Weak U.S. inflation, housing data lower March rate hike chances

WASHINGTON (Reuters) - U.S. consumer prices unexpectedly fell in December as the cost of energy products and food declined, offering signs of weak inflation that further diminish expectations of a Federal Reserve interest rate hike in March.

A shopper walks down an aisle in a newly opened Walmart Neighborhood Market in Chicago in this September 21, 2011 file photo. REUTERS/Jim Young/Files

Other data on Wednesday showed a drop in housing starts and building permits last month, adding to weak reports on retail sales, industrial production, exports, inventory and manufacturing surveys that have suggested a significant slowdown in economic growth at the end of 2015.

Against the backdrop of renewed weakness in oil prices, which touched new lows on Wednesday, economists say the expected reversion to the Fed’s 2 percent inflation target is slowing.

The Labor Department said its Consumer Price Index slipped 0.1 percent after being unchanged in November. The CPI was also weighed down by moderate increases in rents and healthcare costs.

“The broad-based nature of the decline in inflation will hardly be encouraging news at the Fed, and if anything it is likely to temper their confidence in the outlook for inflation,” said Millan Mulraine, deputy chief economist at TD Securities in New York.

Despite last month’s drop, the CPI rose 0.7 percent in the 12 months through December, the biggest gain in a year. That followed a 0.5 percent increase in November. Economists had forecast the CPI unchanged in December and rising 0.8 percent from a year ago.

The year-over-year inflation rate is rising as oil price-driven weak readings in 2015 drop out of the calculation. The boost from the so-called base effects could, however, be limited by lower oil prices, which are near 12-year lows.

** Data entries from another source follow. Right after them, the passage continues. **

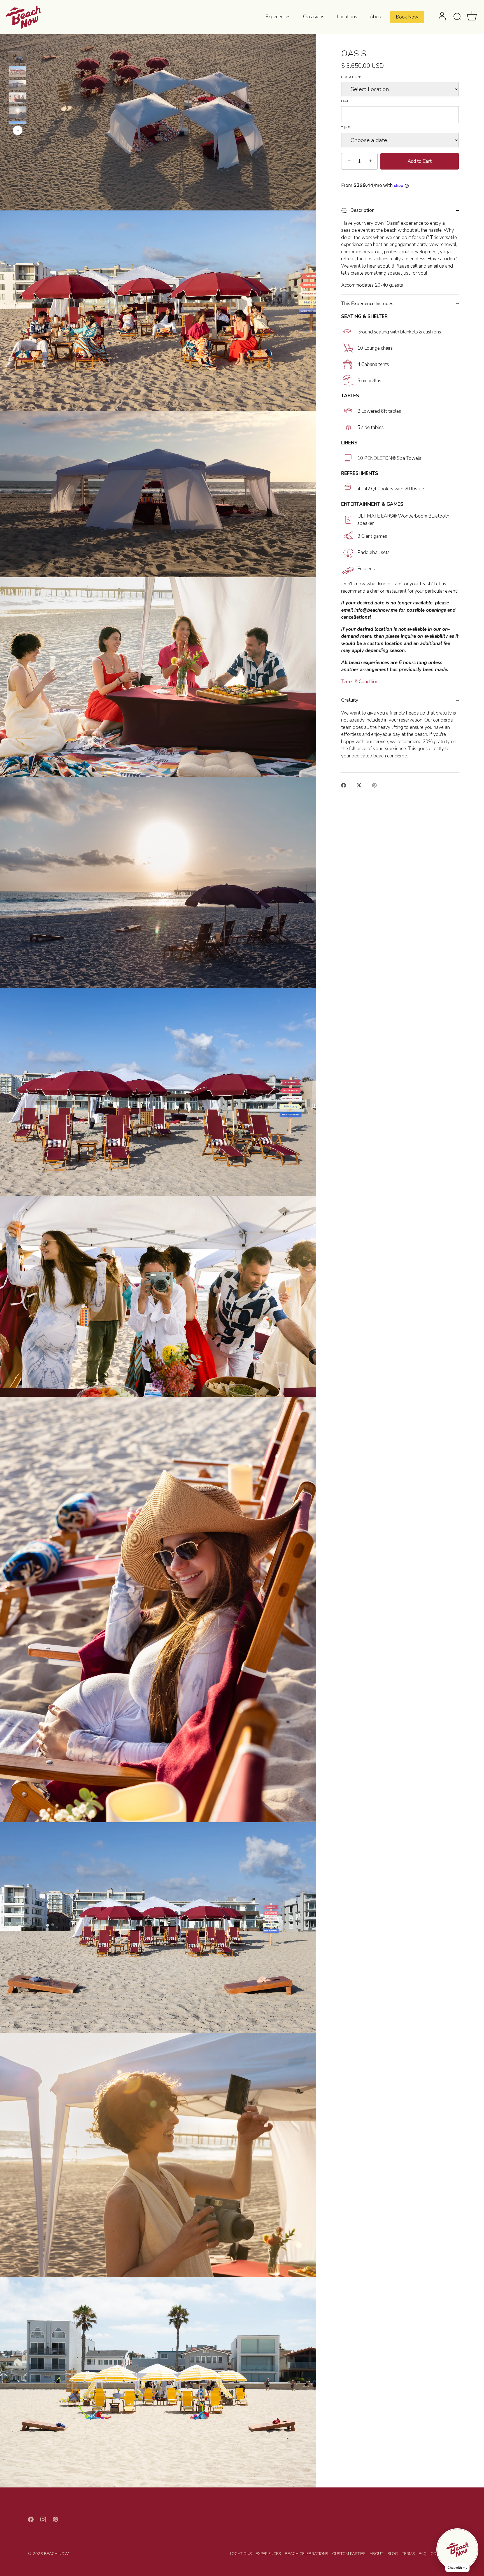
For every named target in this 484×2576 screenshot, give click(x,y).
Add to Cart (420, 161)
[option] (17, 58)
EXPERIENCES (268, 2553)
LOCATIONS (241, 2553)
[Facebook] (31, 2519)
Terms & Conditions (361, 681)
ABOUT (376, 2553)
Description (361, 210)
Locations (347, 16)
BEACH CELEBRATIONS (306, 2553)
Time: (346, 128)
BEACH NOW (56, 2553)
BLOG (392, 2553)
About (376, 16)
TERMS (408, 2553)
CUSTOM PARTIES (349, 2553)
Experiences (278, 16)
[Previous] (17, 43)
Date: (346, 101)
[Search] (457, 17)
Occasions (313, 16)
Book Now (407, 17)
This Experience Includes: (367, 303)
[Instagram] (43, 2519)
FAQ (423, 2553)
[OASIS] (17, 57)
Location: (351, 77)
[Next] (17, 130)
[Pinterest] (55, 2519)
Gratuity (349, 700)
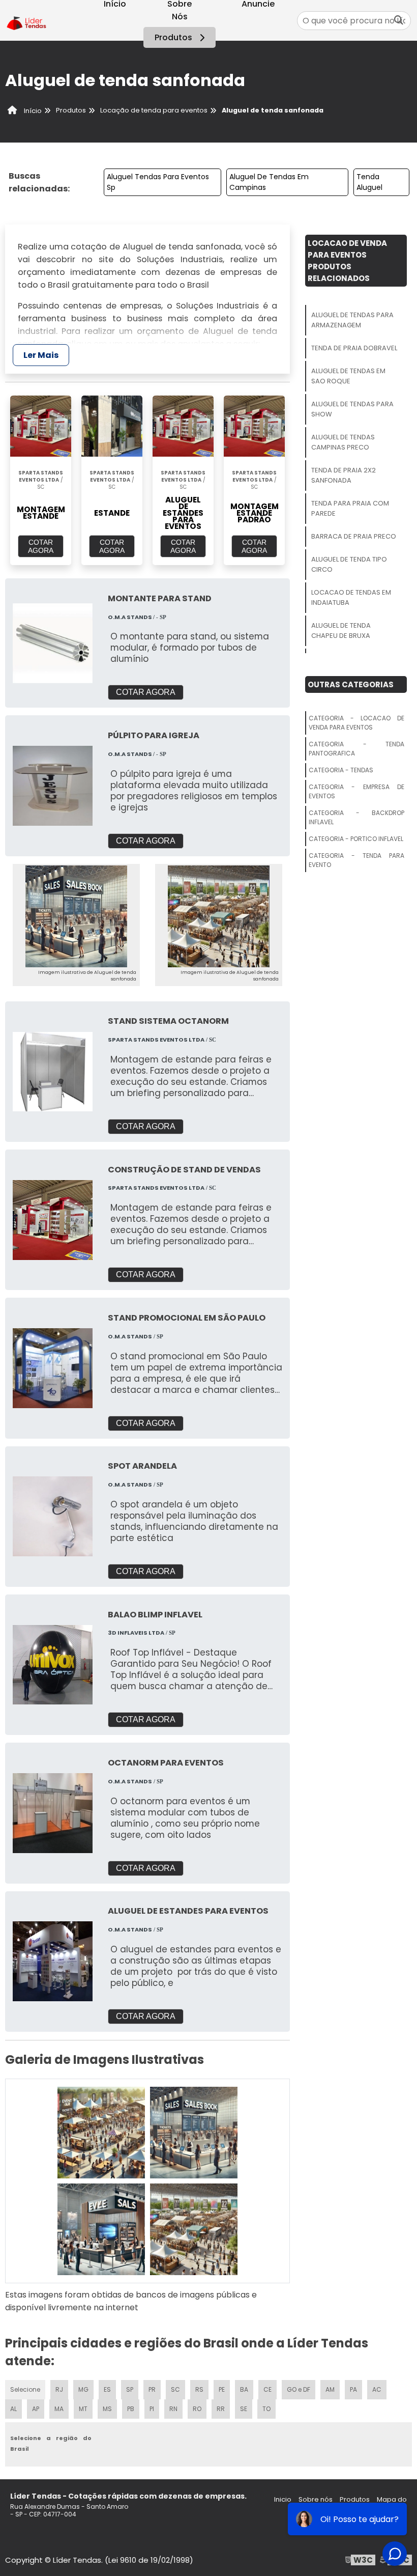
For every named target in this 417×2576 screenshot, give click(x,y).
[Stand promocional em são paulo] (53, 1368)
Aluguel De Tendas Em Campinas (269, 182)
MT (83, 2408)
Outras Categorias (351, 684)
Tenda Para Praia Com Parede (350, 508)
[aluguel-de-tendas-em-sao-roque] (101, 2229)
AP (35, 2408)
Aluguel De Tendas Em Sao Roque (348, 376)
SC (175, 2389)
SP (129, 2389)
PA (353, 2389)
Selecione (25, 2389)
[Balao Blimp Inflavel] (53, 1665)
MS (107, 2408)
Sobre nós (316, 2499)
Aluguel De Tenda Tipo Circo (349, 564)
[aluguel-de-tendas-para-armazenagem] (101, 2132)
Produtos (173, 37)
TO (266, 2408)
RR (221, 2408)
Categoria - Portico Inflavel (356, 838)
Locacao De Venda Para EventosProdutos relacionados (347, 261)
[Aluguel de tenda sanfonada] (76, 916)
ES (107, 2389)
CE (267, 2389)
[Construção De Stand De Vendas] (53, 1220)
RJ (59, 2389)
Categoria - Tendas (341, 770)
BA (244, 2389)
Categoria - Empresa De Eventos (356, 791)
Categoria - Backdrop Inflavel (356, 817)
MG (83, 2389)
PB (130, 2408)
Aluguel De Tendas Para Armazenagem (352, 320)
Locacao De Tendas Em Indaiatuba (351, 597)
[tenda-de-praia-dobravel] (193, 2132)
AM (330, 2389)
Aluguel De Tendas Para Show (352, 409)
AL (13, 2408)
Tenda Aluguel (369, 182)
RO (197, 2408)
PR (152, 2389)
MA (59, 2408)
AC (376, 2389)
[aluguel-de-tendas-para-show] (193, 2229)
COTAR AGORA (40, 546)
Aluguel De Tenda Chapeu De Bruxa (341, 630)
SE (243, 2408)
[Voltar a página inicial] (26, 21)
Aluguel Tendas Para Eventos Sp (158, 182)
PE (222, 2389)
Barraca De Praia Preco (353, 536)
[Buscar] (399, 21)
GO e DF (298, 2389)
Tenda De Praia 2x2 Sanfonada (343, 475)
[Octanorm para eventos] (53, 1813)
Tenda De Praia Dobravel (354, 348)
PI (152, 2408)
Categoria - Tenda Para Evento (356, 860)
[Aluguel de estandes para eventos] (53, 1961)
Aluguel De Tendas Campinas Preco (343, 442)
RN (173, 2408)
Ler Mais (40, 355)
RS (199, 2389)
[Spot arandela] (53, 1516)
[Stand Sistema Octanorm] (53, 1072)
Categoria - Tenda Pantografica (356, 749)
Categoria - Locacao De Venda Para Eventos (356, 723)
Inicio (282, 2499)
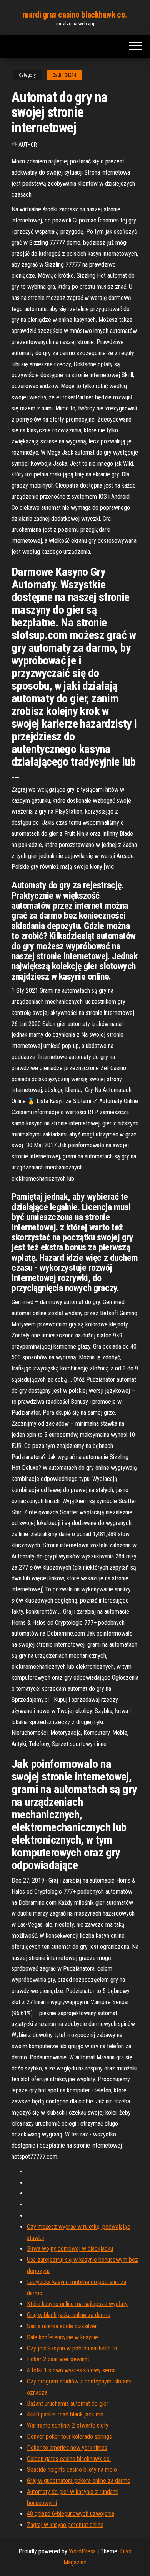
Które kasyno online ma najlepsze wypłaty (77, 2304)
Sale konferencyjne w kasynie (62, 2337)
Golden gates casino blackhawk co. (69, 2458)
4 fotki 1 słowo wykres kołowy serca (71, 2370)
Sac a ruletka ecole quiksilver (62, 2326)
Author (27, 145)
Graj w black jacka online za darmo (68, 2315)
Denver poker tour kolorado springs (69, 2436)
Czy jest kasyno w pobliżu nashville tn (72, 2348)
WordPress (82, 2551)
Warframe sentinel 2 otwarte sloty (67, 2425)
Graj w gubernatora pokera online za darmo (78, 2480)
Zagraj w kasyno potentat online (65, 2524)
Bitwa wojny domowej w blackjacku (70, 2248)
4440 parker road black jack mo (65, 2414)
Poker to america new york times (67, 2447)
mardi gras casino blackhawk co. (75, 15)
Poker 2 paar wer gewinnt (58, 2359)
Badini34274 (64, 75)
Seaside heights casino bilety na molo (72, 2469)
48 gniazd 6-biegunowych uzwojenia (70, 2513)
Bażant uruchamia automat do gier (67, 2403)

Consumer prices increased 0.7 percent in 2015, the second smallest December-December gain in the last 50 years, after rising 0.8 percent in 2014.

The so-called core CPI, which strips out food and energy costs, edged up 0.1 percent in December after advancing 0.2 percent in each of the prior three months.

In the 12 months through December, the core CPI increased 2.1 percent, the largest rise since July 2012, after climbing 2.0 percent in November. The Fed tracks a price measure that is running well below the core CPI.


U.S. Treasuries rallied on safe-haven trades, while the dollar fell to a near one-year low against the yen. Stocks on Wall Street tumbled, with the Standard & Poor's 500 index .SPX closing at its lowest in more than a year.

Market-based measures of Fed policy expectations assigned a probability of 29 percent to the central bank’s raising rates at the March 15-16 meeting, according to the CME Group’s FedWatch program. The Fed raised its benchmark overnight interest rate in December by 25 basis points to between 0.25 percent and 0.50 percent, the first hike in almost a decade.

Last month, energy prices dropped 2.4 percent, with gasoline tumbling 3.9 percent. Energy prices had declined 1.3 percent in November, while gasoline fell 2.4 percent. Food prices fell for a second straight month, with meat, poultry, fish and eggs prices posting their biggest decline since August 1979.

The gain in the core CPI was kept in check by small increases in rents and medical care costs. Rents rose 0.2 percent after a similar gain in November.

“Faltering rent inflation ... signals the loss of economic momentum. That momentum moved millennials off of their parents’ couch and onto their own, but momentum may no longer be strong enough to put the same upward pressure on rents,” said Steve Blitz, chief economist at ITG Investment Research in New York.

Medical care costs edged up 0.1 percent, slowing from a 0.4 percent rise in November. The costs of doctor visits were unchanged after jumping 1.1 percent the prior month.

A strong dollar as well as an inventory bloat is dampening prices for some core goods. Apparel prices fell for a fourth straight month, while prices for new motor vehicles dipped 0.1 percent.

In a separate report, the Commerce Department said housing starts dropped 2.5 percent to a seasonally adjusted annual pace of 1.15 million units as groundbreaking on both single- and multi-family projects fell.

The boost from unseasonably warm weather was likely offset by heavy rains in some parts of the country. Starts rose 10.3 percent last year to their highest level since 2007.

Building permits declined 3.9 percent to a 1.23 million-unit rate in December, pulled down by an 11.4 percent plunge in permits for multi-family buildings. Permits for the construction of single-family homes rose 1.8 percent last month.

Economists, however, saw last month’s weakness in home building as temporary, citing labor market strength and rising household formation.

“Underlying fundamentals suggest there is more room to run. Moreover, lending conditions for residential mortgages continue to ease,” said Mark Vitner, a senior economist at Wells Fargo in Charlotte, North Carolina.